[Python.NET] attribute semantics question

Brian Lloyd brian at zope.com
Wed Jun 15 15:38:13 CEST 2005


> It is currently possible to add new attributes using the standard python 
> notation, to existing C# objects.
> 
> like that:
> 
> #C is C# class
> 
> cInstance = C()
> c.NewProperty = "hop" #NewProperty Property is not defined at the 
> C# level.
> 
> My questions:
> 
> 1: is this the desired/expected behaviour?
> 2: is this usable at C# level (I should test, I suppose, using 
> introspection ;-)
> 
> --> I find it sometimes annoying not to know that I am defining a new 
> attribute, because such dynamicity is not expected at C# level (well at 
> python level).

Hi Stan - 

Instance of managed class have Python semantics, meaning that you 
can set arbitrary attributes on the instance. If the attribute maps 
to a true managed attribute (field, property, etc.) then the value 
will be visible to managed code. *New* attributes are not visible 
to managed code -- there's really no way they could be, since most 
managed languages depend on the compile-time definition of a type 
and could rarely do anything useful with a dynamic attribute.

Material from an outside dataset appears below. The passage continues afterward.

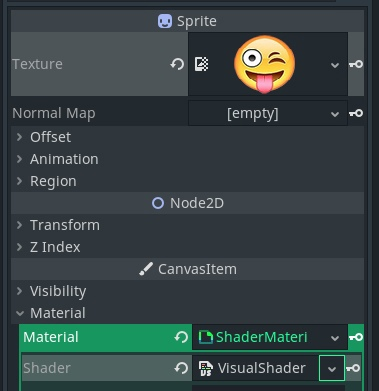This screenshot has width=379, height=391.
Task: Click the Sprite class header
Action: point(187,21)
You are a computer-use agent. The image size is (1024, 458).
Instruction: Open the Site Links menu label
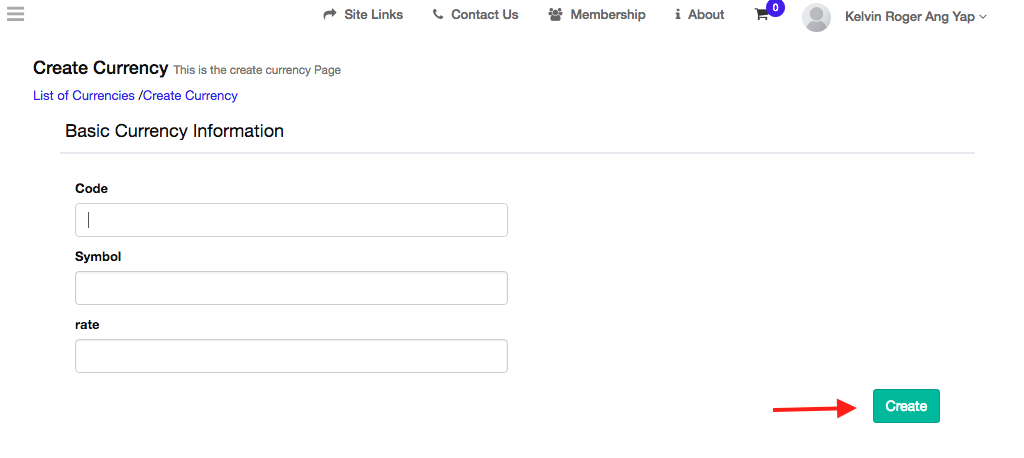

The same holds true for Python sub-classes of managed types, which 
is the main way that extra (Python-only) attributes would be added:

import CLR
from CLR.System.Drawing import Point

class MyPoint(Point):
    def __init__(self):
        self.Z = 0


In this case, managed code cannot see or use MyPoint.Z. It cannot 
see MyPoint at all, in fact -- an instance of MyPoint passed to a 
managed method will be seen by managed code as a Point instance.

Subclassing is a case where technically we *could* be fancy and 
generate a managed subclass visible to the managed world if we 
worked hard enough. So far, I'm not convinced that its worth the 
work, given that the usefulness would be limited (again, because 
most managed languages work against compile-time metadata, a 
Python-generated managed subclass wouldn't really be useful for 
defining new types unless it could be persisted to an assembly 
for other managed code to build against).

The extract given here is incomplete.